◆ **Given passage**
►

The week that was...

wonderful.  After working myself into a frenzy to get everything ready (and cleaner) for my sister and parents, I set off for South Portland, Maine, early Friday morning.  I could not have asked for better weather.  In fact, I could say that Friday, Saturday and Sunday were the nicest weather in quite a long time.  Obviously, the stars and Universe aligned and took pity on me.  Kidding.

I am not going to bore you with the details of my short-but-sweet vacation, but here's the gist:

Wardrobe Infusion - I packed very light, knowing that we would be heading to the local Goodwill almost upon my arrival.  I was not disappointed, thanks to the almost supernatural talents toward winnowing out the best of the best by Sylvie.  I now have new khakis and five new tops.  That does not include the lovely scarf, jeans and shirts that I inherited from Sylvie's personal winnowing.  AND it does not include the great long sleeved tees that I got at my favorite discount, Maine-only department store - Reny's.  I LOVE Reny's.

My daily (almost) dose of Dog.  Hard to believe he is cuter in person.  A sweet-natured, adorable cuddler.  Cosmos is the adopted dog of Sylvie's daughter, Julie and family.  Lucky dog.  Lucky family.  A better match couldn't have been made in, well, the Cosmos!


 
Views, saltwater, sea air, ship traffic, clear skies, picturesque walks (did I mention the weather was glorious?).

The lighthouse at Fort Williams Park in
Cape Elizabeth.
 
Off the coast - looking towards the harbor.

Empty freighter making its way back
out to sea - I lost the bet as to how long it
would take to reach us.

◄

◆ **Data section**
►

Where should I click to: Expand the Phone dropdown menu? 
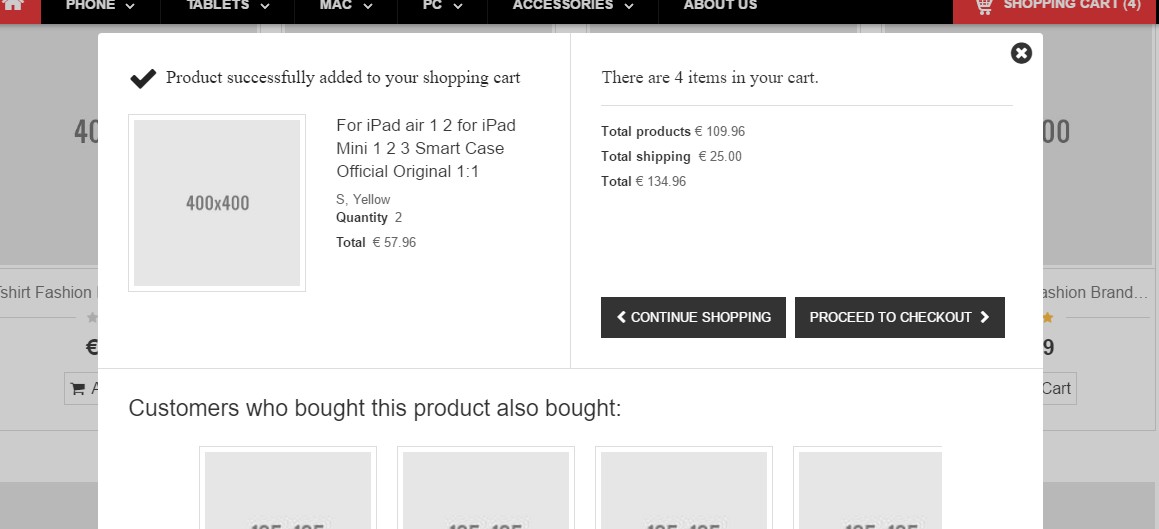[x=101, y=6]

◄

◆ **Task directions**
Reproduce verbatim the part of the vacation blog post starting with "My daily (almost)" and going on through "weather was glorious?).".

◆ **Full solution**
My daily (almost) dose of Dog.  Hard to believe he is cuter in person.  A sweet-natured, adorable cuddler.  Cosmos is the adopted dog of Sylvie's daughter, Julie and family.  Lucky dog.  Lucky family.  A better match couldn't have been made in, well, the Cosmos!


 
Views, saltwater, sea air, ship traffic, clear skies, picturesque walks (did I mention the weather was glorious?).